シェイクスピアの姿とされるもので代表的なものは、額が特徴的な肖像画になるだろう。他にも彼の姿を描いた絵画や彫像は多いが、それらはいずれも微妙に違いがある。最も有名な肖像画は2点あるが、こちらはいずれも彼が亡くなった後に作られたため、正しく描いたものではないとされている。そのため、歴史家は昔からどれが最も正確にシェイクスピアの姿を描いたものなのか、特定する研究を行っていた。

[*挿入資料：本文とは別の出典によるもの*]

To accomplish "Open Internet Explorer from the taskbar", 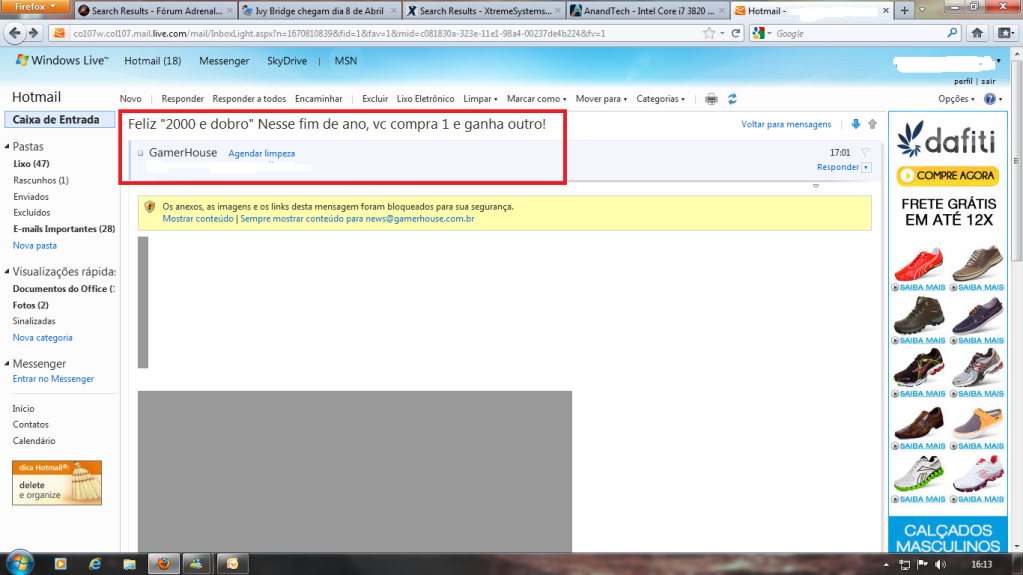I will tap(95, 563).
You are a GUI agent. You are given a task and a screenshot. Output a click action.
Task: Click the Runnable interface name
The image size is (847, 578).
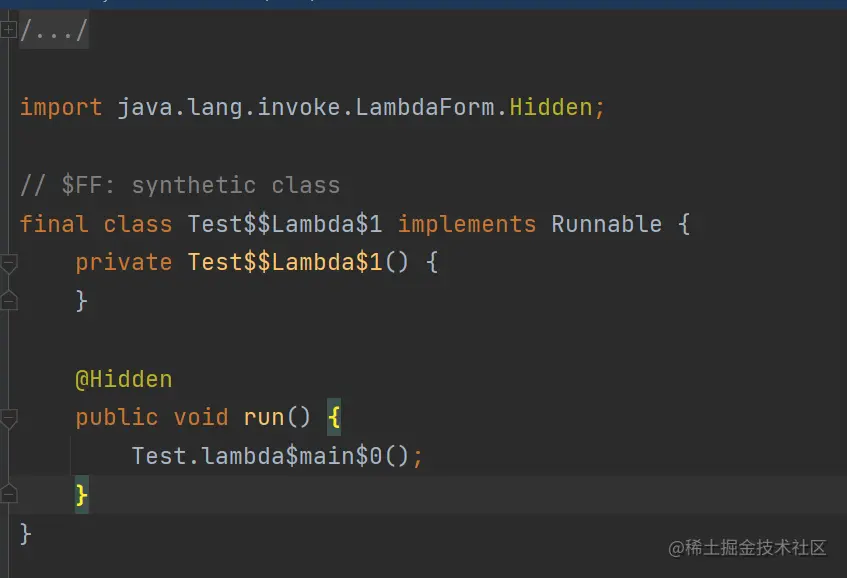606,224
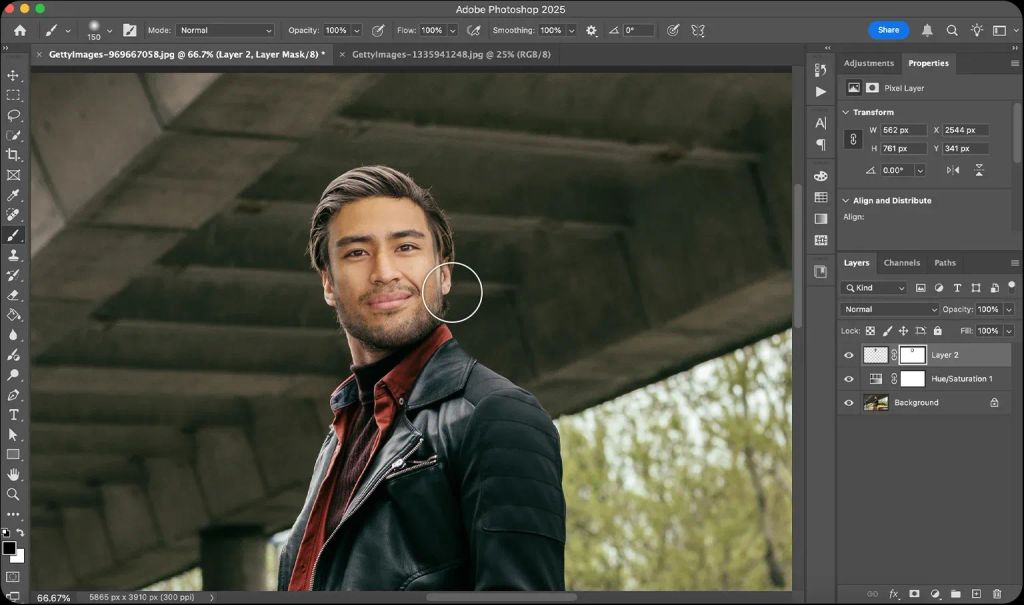Select the Zoom tool in toolbar
1024x605 pixels.
[x=13, y=494]
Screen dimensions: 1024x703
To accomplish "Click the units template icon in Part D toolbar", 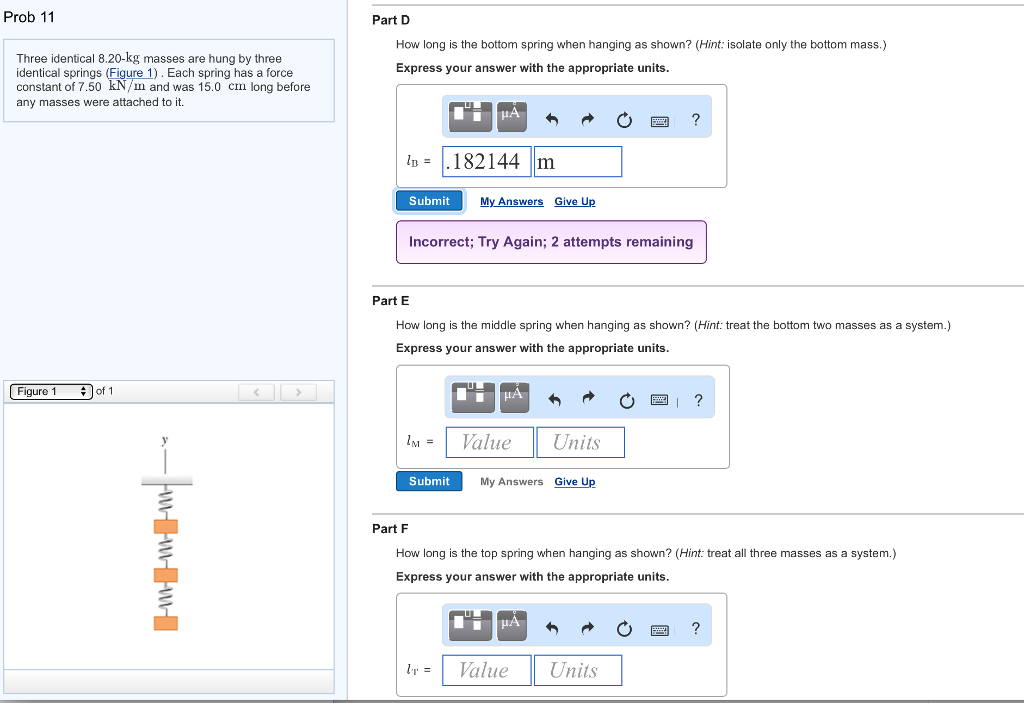I will [x=470, y=116].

ところが先日、最も正確とみられる作品が特定された。それはイングランド中部のウォリックシャーにあるストラトフォード・アポン・エイヴォンに建つホーリー・トリニティ教会にあるもの。この町はシェイクスピアの故郷とされる地であり、彼の墓の上には胸像が存在している。この胸像は死後に作られた不正確なものであると考えられており、「自己満足の豚肉屋」とまで呼ばれていた。しかし、研究の結果晩年のシェイクスピアの姿を再現した、かなり正確な肖像である可能性が高くなったのだ。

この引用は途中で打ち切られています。